For the first time, and in response to community demand, Delaware County Community College is offering a Mandarin Chinese course starting with the fall 2012 semester.
Offered Tuesday and Thursday evenings from 6:30 p.m. to 9 p.m., the Elementary Chinese (Mandarin) course (Chi 101) will introduce students to the fundamentals of Mandarin by focusing on the development of functional competence in the four skills (listening, speaking, reading, and writing), as well as Chinese cultural knowledge.
Students completing this course will master the Chinese pronunciation system (Hanyu Pinyin), basic Simplified Chinese characters, and basic Chinese grammar. Course emphasis is placed on actual verbal communication. A second course (Chi 102) will follow in spring 2013.
In order to assist the practice and mastery of the language for students, this course is being offered as a Supplemental Instruction (SI) course.
There are three hours of class instruction plus two 50-minute SI sessions each week. The sessions are facilitated by an SI leader who will review course work and lead conversation practice activities. The SI sessions are required of all students enrolled in the course.
“Chinese is one of 15 languages designated by the U.S. Government as a ‘critical language,’ which refers to languages that are critical to U.S. national security and economic competitiveness. These languages are often perceived as being too complex and difficult to learn for most English-speakers, and as a result, we have a shortage of people who are bilingual in the critical languages,” said Assistant Dean of Communications, Arts and Humanities Sabuur Abdul-Kareem.

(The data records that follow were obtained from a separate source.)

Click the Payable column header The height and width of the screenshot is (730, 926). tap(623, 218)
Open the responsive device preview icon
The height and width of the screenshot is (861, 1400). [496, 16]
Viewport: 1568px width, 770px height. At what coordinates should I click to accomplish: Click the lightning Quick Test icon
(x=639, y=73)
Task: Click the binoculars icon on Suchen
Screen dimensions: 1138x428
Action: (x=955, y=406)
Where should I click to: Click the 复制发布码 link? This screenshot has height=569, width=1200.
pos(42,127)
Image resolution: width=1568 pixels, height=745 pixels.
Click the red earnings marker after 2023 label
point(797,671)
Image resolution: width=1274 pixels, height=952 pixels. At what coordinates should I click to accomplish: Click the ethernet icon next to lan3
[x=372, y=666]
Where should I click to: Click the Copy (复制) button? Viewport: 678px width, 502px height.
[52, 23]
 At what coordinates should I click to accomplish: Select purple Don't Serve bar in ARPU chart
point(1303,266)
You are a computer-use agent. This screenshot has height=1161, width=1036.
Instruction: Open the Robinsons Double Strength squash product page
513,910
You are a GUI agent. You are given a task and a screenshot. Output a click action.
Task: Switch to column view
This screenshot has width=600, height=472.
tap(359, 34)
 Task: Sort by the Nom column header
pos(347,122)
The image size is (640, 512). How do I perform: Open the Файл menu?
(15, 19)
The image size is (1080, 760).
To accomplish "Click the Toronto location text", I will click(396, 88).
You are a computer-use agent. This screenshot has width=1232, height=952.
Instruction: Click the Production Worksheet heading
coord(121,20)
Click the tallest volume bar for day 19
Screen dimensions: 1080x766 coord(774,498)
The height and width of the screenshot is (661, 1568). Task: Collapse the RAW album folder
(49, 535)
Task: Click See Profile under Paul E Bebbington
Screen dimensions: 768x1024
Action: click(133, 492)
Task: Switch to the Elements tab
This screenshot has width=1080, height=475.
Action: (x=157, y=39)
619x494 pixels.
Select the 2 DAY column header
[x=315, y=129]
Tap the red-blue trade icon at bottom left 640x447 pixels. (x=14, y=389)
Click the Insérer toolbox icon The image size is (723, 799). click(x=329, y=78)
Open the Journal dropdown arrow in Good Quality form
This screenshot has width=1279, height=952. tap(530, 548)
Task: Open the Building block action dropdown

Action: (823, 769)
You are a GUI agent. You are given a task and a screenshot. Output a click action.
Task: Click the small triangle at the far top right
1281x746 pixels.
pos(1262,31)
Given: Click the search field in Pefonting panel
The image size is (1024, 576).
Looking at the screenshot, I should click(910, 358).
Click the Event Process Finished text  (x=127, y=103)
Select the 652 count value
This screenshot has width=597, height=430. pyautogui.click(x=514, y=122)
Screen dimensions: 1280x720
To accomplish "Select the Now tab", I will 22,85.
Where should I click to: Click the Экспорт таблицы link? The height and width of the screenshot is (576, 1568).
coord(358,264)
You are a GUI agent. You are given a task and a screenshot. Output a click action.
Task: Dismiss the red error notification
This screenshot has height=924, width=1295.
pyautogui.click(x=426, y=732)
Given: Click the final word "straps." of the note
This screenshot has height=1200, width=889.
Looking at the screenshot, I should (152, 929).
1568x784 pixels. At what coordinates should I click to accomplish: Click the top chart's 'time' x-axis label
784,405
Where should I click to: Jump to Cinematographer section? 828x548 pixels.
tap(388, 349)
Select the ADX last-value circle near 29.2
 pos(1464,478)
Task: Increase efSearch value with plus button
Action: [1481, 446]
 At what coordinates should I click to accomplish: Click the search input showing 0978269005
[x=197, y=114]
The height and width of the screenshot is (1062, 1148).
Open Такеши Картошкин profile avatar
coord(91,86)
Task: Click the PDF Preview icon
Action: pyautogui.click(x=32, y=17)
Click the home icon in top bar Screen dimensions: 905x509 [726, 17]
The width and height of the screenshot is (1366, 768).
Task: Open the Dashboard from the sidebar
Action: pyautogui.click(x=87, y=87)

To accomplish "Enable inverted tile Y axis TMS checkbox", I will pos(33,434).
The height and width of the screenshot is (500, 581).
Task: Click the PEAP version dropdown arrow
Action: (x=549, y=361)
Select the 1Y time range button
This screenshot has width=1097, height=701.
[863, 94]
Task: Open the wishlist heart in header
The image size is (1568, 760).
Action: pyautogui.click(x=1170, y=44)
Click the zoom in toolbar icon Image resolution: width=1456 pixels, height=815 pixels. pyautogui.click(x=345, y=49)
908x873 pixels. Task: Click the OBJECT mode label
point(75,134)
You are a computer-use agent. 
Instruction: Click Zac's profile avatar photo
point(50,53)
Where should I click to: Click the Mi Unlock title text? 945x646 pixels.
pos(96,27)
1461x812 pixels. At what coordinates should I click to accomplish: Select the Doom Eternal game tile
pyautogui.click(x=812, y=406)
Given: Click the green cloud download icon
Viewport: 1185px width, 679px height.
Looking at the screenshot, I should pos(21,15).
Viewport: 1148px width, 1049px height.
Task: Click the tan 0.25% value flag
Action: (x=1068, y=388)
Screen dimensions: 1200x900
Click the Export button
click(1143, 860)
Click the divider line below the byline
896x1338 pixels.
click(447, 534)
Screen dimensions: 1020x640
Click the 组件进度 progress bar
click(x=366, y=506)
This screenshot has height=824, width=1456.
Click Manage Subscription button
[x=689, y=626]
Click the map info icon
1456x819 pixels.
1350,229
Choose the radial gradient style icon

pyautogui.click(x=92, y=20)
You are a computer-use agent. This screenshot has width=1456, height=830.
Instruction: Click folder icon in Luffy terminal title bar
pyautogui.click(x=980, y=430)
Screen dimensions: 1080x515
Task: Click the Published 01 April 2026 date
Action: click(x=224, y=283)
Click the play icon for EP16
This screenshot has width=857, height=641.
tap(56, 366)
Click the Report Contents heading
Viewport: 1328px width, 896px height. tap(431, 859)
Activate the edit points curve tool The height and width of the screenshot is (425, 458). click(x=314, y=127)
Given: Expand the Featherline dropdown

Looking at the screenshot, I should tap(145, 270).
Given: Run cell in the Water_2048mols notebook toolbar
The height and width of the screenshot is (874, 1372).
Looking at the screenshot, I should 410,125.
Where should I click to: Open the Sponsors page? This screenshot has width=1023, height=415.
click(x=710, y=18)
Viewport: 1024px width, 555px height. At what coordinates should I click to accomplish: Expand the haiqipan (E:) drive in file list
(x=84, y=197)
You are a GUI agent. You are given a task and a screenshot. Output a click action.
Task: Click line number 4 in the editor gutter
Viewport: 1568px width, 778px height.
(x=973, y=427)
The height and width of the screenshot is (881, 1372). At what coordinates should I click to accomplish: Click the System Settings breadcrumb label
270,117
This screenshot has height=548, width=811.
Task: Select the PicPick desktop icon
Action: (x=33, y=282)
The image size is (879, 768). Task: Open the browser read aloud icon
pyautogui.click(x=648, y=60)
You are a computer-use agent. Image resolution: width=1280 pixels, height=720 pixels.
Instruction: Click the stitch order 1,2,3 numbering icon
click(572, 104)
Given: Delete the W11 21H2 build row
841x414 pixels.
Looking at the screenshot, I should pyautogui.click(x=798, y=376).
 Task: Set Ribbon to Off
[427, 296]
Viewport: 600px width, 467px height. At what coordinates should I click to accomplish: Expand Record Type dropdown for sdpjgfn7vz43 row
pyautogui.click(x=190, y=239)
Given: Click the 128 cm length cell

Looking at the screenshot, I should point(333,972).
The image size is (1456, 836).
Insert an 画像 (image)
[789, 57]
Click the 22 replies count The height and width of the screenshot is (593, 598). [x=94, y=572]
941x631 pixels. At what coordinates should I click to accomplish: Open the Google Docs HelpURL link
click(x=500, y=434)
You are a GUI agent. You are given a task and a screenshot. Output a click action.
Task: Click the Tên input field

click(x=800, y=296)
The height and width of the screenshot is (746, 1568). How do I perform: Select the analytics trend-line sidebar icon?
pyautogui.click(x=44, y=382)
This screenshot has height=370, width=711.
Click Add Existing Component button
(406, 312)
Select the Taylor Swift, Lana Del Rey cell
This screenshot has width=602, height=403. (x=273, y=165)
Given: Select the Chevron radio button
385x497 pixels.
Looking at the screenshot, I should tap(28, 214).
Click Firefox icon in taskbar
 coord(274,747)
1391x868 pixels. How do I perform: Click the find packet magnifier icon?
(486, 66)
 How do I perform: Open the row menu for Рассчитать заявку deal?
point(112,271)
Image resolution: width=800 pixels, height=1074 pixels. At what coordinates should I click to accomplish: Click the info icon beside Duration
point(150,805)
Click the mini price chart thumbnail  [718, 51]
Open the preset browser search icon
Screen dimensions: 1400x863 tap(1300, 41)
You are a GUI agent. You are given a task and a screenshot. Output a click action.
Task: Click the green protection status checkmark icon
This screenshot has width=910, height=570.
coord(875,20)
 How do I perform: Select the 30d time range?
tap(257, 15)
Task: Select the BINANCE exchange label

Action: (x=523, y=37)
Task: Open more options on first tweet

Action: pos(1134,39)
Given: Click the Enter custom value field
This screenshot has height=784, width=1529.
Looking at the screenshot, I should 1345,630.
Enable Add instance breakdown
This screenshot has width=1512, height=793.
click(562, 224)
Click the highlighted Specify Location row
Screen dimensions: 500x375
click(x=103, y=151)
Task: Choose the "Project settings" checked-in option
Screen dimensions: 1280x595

Chinese is spoken by over one billion people around the world, roughly one-fifth of the world’s population, mainly in Mainland China, Taiwan, Singapore and Southeast Asia. While there are many dialects, Mandarin is spoken by about 70 percent of Chinese people.
If you are interested in an international career or want to increase your international/intercultural competence, consider studying Chinese with us at the College.
“We hope that the evening format will meet the needs of both our full-time students and others interested in learning another language,” said Abdul-Kareem.
The College also offers two other critical languages, Russian and Arabic. In addition to language study, students can add certificates in Global Studies or Latino-American Studies–Spanish Language to their academic program.
Students studying a critical language can also apply for the Critical Language Scholarship Program of the United States Department of State to study in intensive summer language institutes.